VISUAL ARTS PROGRAM . . . The art of Teofilo Olivieri can now be seen in the gallery in Saint Joseph’s Hall. Teofilo is a “street artist,” who often works with paint on the covers of used or remaindered hardcover books. His current works feature delicate silhouettes of a wide variety of birds and animals. Each work is unique (and quite affordable!). Teofilo has struggled with homelessness in the past; he is a working artist who sells his creations in order to make a living. He, and his work, can often be seen on the corner of Sixth Avenue and Twenty-third Street. This exhibition will have an official opening and reception in Saint Joseph’s Hall on Friday, December 5, at 7:00 PM. We hope that Teofilo will be able to be with us to talk about his work and to meet the members and friends of the parish.
CONCERTS AT SAINT MARY’S . . . December 6, 2014, 8:00 PM, New York Repertory Orchestra, David Leibowitz, music director. Music by Verdi, Vernon Duke, and Carl Nielsen. Admission is free.
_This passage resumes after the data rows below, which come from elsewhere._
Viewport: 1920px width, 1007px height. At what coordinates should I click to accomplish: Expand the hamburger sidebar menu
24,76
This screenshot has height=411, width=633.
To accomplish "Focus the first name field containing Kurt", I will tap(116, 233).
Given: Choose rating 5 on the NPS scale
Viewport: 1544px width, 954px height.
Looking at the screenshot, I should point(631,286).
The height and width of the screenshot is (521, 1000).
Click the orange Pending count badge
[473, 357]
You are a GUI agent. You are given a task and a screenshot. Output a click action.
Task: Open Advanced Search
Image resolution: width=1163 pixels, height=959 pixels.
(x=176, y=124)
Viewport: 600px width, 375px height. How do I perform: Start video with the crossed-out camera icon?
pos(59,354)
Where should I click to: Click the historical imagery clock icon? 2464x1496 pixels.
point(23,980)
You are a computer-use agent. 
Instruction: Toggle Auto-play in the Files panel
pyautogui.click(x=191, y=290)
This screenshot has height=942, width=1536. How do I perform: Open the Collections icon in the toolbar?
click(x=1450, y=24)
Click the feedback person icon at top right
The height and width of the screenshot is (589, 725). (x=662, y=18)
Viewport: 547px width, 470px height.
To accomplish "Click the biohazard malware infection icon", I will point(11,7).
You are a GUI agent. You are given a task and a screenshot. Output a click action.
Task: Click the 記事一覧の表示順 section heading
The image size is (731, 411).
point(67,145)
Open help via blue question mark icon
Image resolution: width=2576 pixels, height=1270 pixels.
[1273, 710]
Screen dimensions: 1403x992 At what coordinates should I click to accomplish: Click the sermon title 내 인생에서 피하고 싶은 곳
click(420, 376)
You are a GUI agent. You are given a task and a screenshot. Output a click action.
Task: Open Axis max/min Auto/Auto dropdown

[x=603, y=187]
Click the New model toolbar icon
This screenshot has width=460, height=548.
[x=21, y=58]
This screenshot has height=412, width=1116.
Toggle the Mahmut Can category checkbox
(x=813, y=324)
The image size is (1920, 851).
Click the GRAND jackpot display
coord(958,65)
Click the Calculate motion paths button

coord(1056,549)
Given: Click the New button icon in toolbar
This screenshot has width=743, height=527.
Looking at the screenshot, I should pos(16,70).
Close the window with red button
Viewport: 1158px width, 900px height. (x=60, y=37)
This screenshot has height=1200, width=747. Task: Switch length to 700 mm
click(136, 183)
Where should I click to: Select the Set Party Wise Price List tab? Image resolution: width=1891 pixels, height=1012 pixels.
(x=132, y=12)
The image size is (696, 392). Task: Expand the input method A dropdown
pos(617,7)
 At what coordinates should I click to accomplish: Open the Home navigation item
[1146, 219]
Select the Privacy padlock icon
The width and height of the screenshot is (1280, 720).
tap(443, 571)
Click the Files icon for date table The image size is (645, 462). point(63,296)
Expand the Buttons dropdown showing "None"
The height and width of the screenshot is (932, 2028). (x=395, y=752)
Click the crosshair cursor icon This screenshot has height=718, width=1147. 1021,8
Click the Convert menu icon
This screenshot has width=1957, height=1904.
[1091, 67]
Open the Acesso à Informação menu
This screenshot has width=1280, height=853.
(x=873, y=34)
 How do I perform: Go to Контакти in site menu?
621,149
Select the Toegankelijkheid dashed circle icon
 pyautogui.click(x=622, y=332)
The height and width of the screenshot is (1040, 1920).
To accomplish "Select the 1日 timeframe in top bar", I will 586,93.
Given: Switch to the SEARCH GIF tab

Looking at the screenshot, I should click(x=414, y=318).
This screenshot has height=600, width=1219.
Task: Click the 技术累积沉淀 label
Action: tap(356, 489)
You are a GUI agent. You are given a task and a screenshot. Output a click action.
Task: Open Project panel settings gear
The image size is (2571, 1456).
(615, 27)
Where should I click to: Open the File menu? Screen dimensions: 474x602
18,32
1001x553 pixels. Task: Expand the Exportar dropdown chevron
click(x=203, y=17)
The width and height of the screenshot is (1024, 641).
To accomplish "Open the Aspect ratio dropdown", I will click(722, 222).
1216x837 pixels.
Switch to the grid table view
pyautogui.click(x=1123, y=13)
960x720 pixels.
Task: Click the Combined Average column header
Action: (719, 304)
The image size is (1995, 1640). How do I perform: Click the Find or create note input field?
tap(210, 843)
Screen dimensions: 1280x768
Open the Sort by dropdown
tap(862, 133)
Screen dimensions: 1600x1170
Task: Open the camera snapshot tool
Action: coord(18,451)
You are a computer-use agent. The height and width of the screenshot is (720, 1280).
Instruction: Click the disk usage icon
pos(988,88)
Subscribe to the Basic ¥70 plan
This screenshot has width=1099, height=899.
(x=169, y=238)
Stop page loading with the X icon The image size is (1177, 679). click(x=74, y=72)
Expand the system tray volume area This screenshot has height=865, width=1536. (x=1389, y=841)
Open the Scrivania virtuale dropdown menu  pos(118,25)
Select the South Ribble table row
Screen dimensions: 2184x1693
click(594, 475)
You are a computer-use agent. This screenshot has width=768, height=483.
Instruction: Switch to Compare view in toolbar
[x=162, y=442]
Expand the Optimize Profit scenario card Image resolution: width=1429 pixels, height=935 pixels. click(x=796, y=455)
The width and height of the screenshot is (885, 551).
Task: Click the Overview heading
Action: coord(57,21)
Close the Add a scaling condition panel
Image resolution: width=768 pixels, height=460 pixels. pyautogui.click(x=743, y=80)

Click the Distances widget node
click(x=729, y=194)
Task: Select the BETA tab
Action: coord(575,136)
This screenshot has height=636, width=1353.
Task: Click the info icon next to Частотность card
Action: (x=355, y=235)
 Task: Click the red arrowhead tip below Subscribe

A $10.00 donation is requested . . . Saturday, December 13, 8:00 PM, The Tallis Scholars: Sacred Muses, music by William Byrd, Edmund Turges, and Josquin des Prez. This concert is part of the Miller Theater at Columbia University’s Early Music Series. Tickets may be purchased online.
MARK YOUR CALENDAR . . . Friday, December 5, 7:00 PM, Visual Arts Project: Artist’s Talk and Reception in Saint Joseph’s Hall: The Work of Teofilo Olivieri . . . Sunday, December 7, 6:00 PM, Legacy Society Reception, following Evensong & Benediction at 5:00 PM . . . Monday, December 8, The Conception of the Blessed Virgin Mary, Solemn Mass 6:00 PM . . . Monday, December 22, Saint Thomas the Apostle (transferred), Mass 12:10 PM and 6:20 PM.
AWAY FROM THE PARISH . . . At the Museum of Biblical Art, 1865 Broadway at Sixty-first Street, October 17, 2014–January 11, 2015: Dürer, Rembrandt, Tiepolo: The Jansma Master Prints Collection from the Grand Rapids Art Museum: “Spanning five centuries of printmaking, this exhibition will feature the complete Jansma Collection, including works by Albrecht Dürer, Rembrandt van Rijn, Giovanni Domenico Tiepolo, Édouard Manet, and Max Pechstein, as well as a series of twenty-one engravings by William Blake, to underscore the Bible’s enduring influence on Western artists” . . . At the Metropolitan Museum (Gallery 608) and the Frick Collection, November 4, 2014–February 1, 2015, El Greco in New York: “To commemorate the four-hundredth anniversary of the death of El Greco, the Metropolitan Museum and the Hispanic Society of America are pooling their collections of the work of this great painter to provide a panorama of his art unrivaled outside the Museo del Prado in Madrid. The Frick Collection is displaying its paintings contemporaneously.” (The Met is at 82nd Street and Fifth Avenue. The Frick at 70th Street and Fifth Avenue.)